Records from a collection
+--

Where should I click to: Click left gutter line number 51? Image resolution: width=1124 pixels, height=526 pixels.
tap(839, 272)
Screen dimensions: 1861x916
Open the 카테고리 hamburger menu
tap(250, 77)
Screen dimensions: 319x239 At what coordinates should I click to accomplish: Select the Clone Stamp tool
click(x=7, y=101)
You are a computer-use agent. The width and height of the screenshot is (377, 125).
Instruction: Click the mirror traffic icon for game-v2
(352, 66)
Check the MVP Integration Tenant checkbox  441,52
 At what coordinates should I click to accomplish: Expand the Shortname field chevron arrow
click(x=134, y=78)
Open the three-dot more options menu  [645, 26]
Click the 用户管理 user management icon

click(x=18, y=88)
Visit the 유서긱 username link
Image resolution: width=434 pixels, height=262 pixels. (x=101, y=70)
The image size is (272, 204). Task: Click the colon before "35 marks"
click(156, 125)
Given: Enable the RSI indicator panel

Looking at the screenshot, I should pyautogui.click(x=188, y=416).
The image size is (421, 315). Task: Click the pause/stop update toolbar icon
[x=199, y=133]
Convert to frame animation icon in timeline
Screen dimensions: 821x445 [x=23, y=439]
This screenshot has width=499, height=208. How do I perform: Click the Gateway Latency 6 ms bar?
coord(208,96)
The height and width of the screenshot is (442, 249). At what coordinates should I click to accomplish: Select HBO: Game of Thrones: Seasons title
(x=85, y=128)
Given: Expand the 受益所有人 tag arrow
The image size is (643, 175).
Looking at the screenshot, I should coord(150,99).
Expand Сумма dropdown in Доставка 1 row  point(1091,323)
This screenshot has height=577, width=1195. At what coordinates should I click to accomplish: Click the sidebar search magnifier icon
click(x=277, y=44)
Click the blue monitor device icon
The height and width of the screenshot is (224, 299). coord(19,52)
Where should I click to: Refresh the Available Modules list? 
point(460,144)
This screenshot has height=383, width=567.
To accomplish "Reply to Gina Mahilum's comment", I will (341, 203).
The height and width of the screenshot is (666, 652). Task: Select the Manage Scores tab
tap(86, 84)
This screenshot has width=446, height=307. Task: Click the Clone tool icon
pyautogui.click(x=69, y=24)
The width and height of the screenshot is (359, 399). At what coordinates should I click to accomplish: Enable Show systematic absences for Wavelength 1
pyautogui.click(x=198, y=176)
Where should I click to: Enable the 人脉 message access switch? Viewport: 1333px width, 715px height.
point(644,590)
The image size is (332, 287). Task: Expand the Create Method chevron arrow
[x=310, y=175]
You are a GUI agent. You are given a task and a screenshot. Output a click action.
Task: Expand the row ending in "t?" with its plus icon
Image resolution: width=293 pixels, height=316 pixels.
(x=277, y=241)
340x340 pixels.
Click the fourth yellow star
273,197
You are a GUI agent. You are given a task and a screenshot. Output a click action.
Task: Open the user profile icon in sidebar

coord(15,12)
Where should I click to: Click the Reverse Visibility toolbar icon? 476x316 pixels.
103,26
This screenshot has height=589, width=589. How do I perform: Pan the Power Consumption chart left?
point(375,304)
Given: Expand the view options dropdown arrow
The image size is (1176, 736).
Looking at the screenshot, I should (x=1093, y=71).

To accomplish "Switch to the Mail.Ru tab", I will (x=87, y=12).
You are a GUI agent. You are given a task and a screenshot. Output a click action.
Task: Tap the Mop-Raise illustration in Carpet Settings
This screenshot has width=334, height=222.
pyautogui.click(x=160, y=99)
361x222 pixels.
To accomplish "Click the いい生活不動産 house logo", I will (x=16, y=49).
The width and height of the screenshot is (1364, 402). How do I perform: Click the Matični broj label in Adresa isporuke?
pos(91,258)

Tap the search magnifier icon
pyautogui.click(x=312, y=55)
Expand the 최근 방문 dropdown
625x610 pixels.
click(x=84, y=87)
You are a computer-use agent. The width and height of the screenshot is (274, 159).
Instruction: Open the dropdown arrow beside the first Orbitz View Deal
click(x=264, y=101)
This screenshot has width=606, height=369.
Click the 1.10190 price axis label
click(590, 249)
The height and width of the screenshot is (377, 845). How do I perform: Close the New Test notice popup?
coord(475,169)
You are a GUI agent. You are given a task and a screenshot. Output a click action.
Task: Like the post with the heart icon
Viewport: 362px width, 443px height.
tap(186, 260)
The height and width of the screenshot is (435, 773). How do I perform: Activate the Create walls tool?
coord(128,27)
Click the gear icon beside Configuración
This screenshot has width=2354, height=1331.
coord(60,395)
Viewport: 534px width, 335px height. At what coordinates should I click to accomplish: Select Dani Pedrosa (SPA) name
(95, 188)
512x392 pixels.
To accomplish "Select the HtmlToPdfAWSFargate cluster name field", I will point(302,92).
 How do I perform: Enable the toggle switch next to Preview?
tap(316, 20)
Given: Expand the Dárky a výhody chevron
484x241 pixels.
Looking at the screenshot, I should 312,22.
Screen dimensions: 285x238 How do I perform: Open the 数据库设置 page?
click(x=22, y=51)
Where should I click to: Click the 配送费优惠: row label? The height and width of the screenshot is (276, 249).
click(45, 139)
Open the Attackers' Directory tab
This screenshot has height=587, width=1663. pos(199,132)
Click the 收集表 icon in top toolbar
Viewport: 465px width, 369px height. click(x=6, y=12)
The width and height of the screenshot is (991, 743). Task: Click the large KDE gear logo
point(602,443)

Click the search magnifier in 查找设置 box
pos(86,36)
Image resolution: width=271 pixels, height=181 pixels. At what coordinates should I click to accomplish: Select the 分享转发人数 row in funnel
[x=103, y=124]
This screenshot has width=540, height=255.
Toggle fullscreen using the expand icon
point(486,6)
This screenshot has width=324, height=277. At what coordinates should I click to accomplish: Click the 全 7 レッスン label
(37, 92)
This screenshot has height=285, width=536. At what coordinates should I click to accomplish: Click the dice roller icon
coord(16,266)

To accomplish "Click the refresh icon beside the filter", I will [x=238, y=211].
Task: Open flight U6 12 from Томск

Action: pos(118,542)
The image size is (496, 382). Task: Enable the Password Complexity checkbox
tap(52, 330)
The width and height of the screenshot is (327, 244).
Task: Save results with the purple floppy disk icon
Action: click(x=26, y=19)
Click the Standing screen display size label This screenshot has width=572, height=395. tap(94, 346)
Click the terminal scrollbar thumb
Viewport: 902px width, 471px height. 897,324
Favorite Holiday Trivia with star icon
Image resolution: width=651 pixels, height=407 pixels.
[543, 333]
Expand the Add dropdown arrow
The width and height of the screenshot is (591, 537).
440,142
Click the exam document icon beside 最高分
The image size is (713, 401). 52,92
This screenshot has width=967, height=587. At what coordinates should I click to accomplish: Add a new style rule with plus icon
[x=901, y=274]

+--

Problem to solve: Check the entries above line by line and return each one containing the word "options".

Your response:
Open the three-dot more options menu  [645, 26]
Given: Expand the view options dropdown arrow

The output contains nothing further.